Call out the cookies

Alisha Shinde
Monday, 20 May 2019

Taher Mandiwala, a tech expert, tells us why maintaining a good browser hygiene is imperative 

We’ve all been warned by the IT department guy — ‘Please delete your cookies,’ ‘Please clear your history,’ ‘Your system has slowed down because of the thousands of cookies on your browser.’ 

It can be pretty annoying, but hey the IT guy does have a point, after all. With a hefty amount of data being uploaded every second on the server, cookies that we unintentionally accept from websites, sometimes hinder the speed of the internet. 

To maintain a good browser and digital hygiene, Taher Mandiwala, co-founder and chief technical officer, Hats Off Digital Pvt Ltd, Pune gives us a few points to ponder upon.  

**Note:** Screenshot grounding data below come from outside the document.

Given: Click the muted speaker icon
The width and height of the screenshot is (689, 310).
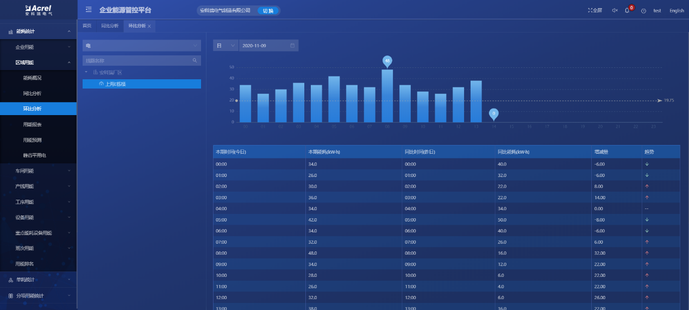Looking at the screenshot, I should coord(615,10).
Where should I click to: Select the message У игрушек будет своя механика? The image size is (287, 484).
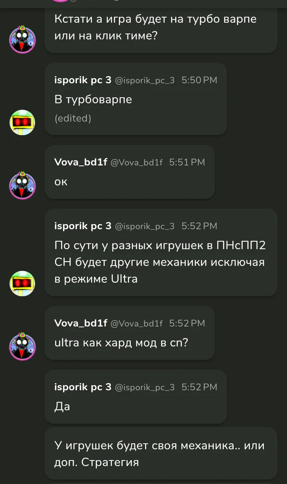(x=161, y=453)
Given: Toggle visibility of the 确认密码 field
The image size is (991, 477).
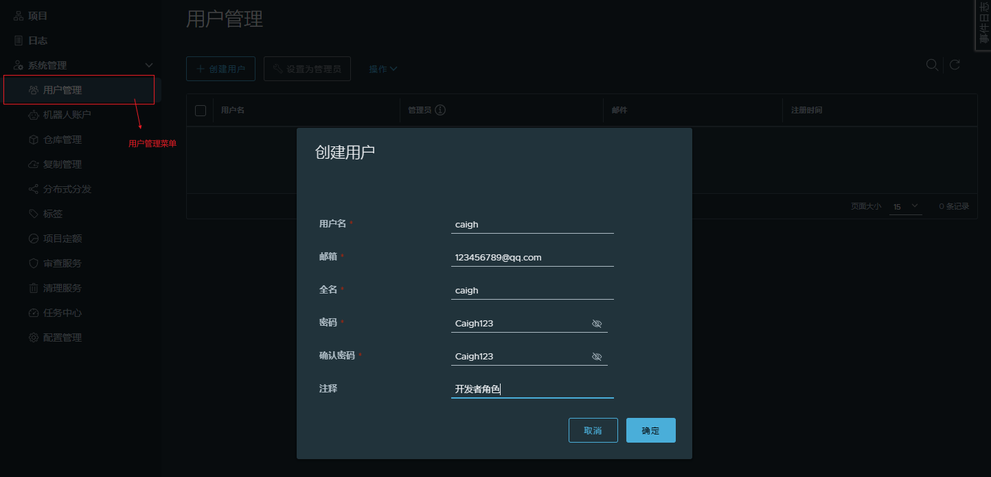Looking at the screenshot, I should [x=597, y=357].
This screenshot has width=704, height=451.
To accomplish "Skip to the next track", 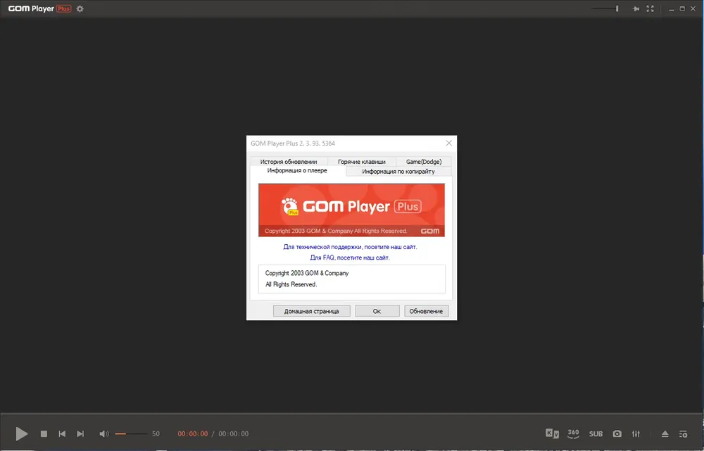I will tap(80, 434).
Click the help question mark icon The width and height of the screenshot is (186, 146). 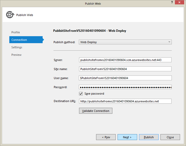172,2
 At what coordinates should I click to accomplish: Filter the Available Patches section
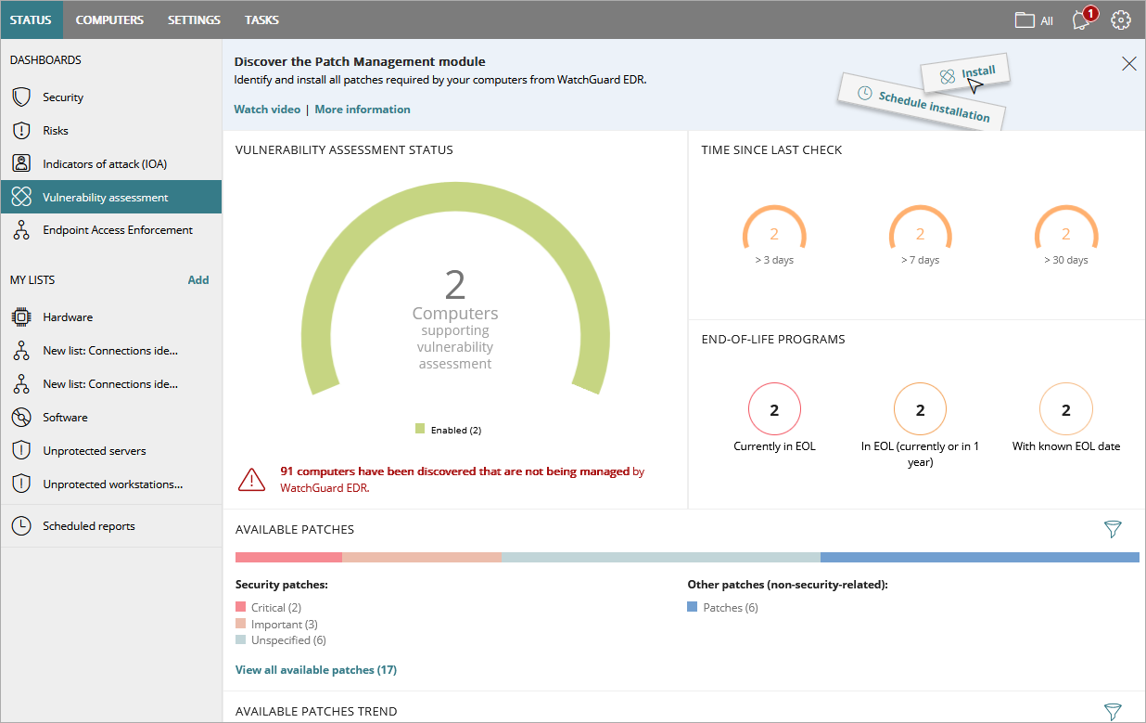(x=1113, y=529)
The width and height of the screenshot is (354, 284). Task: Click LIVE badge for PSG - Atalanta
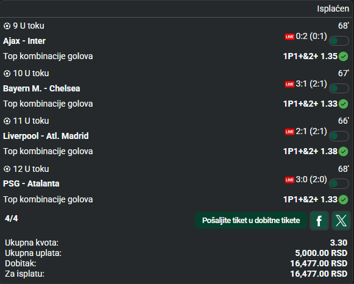(289, 180)
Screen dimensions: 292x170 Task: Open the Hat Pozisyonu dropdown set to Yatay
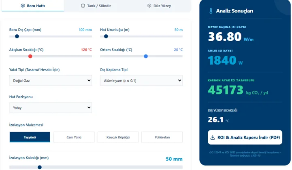[x=51, y=108]
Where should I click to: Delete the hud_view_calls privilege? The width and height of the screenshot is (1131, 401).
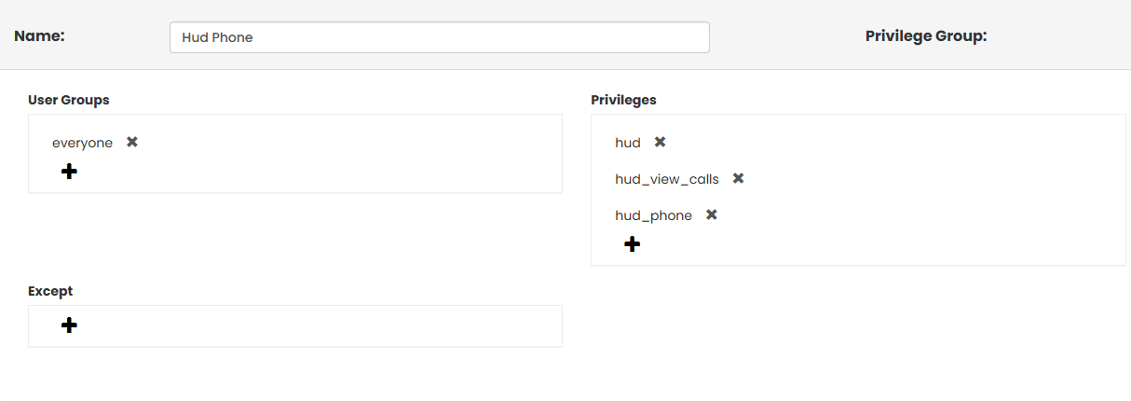(738, 178)
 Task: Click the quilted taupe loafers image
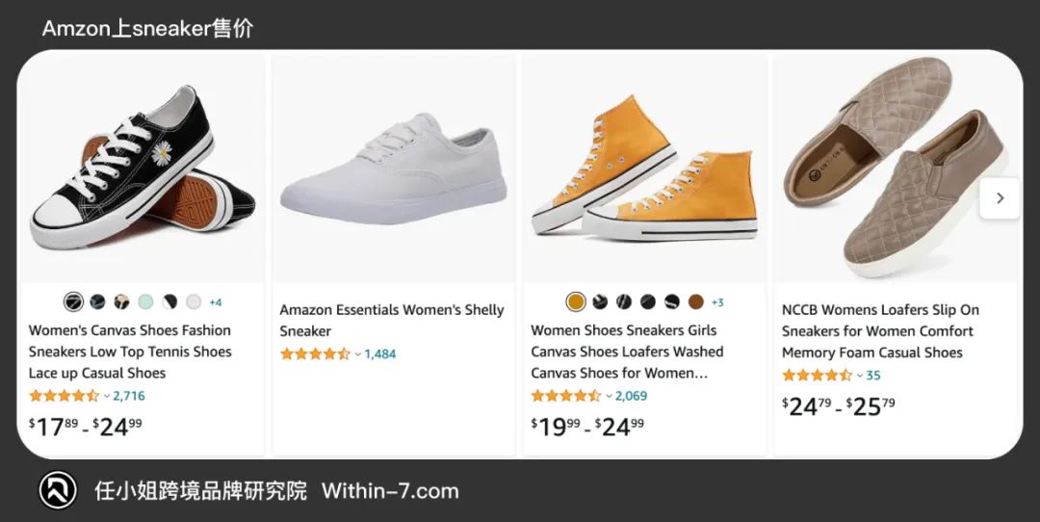896,170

To begin with, Mandiwala says that cookies are the catalysts which help you function smoothly on your browsers. However, they can cause trouble if you don’t know how to manage them. “Cookies usually contain information — when you visit a website and when you log in and so on. The cookie data is stored in your computer, in a file located in your web browser,” he says. He adds that websites commonly use cookies to track users’ site preferences, login status and information regarding active plugins because of which third-parties can leverage them to gather information about users across multiple websites. 

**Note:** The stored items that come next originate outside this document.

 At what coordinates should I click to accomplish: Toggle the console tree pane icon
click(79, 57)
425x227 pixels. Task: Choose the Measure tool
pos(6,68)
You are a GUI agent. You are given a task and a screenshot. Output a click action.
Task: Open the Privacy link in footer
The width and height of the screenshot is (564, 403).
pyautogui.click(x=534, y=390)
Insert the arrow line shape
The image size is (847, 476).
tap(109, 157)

There are times  where we choose (or need) to change our passwords but this presents a problem if we don’t clear our cookies. “Failure to do so could prevent a website from successfully authenticating you for a service. Deleting cookies and creating a new one with the updated login credentials will solve this problem. Hence, I prefer to clean every week. You can also use a programme like cleaner and determine the time you want to clear,” adds Mandiwala. 

When asked if cookies can invite viruses, Mandiwala says that under normal circumstances, cookies cannot transfer viruses or malware to your computer because the data in a cookie doesn’t change when it travels back and forth. It has no way to affect how your computer runs.
“However, some viruses and malware may be disguised as cookies, for instance, ‘supercookies’ can be a potential security concern. Many browsers offer a way to block them. A ‘zombie cookie’ is a cookie that recreates itself after being deleted, making zombie cookies tough to manage,” he says adding that third-party tracking cookies can also cause security concerns, since they make it easier for parties, one can’t identify, to watch where you are going and what you are doing online.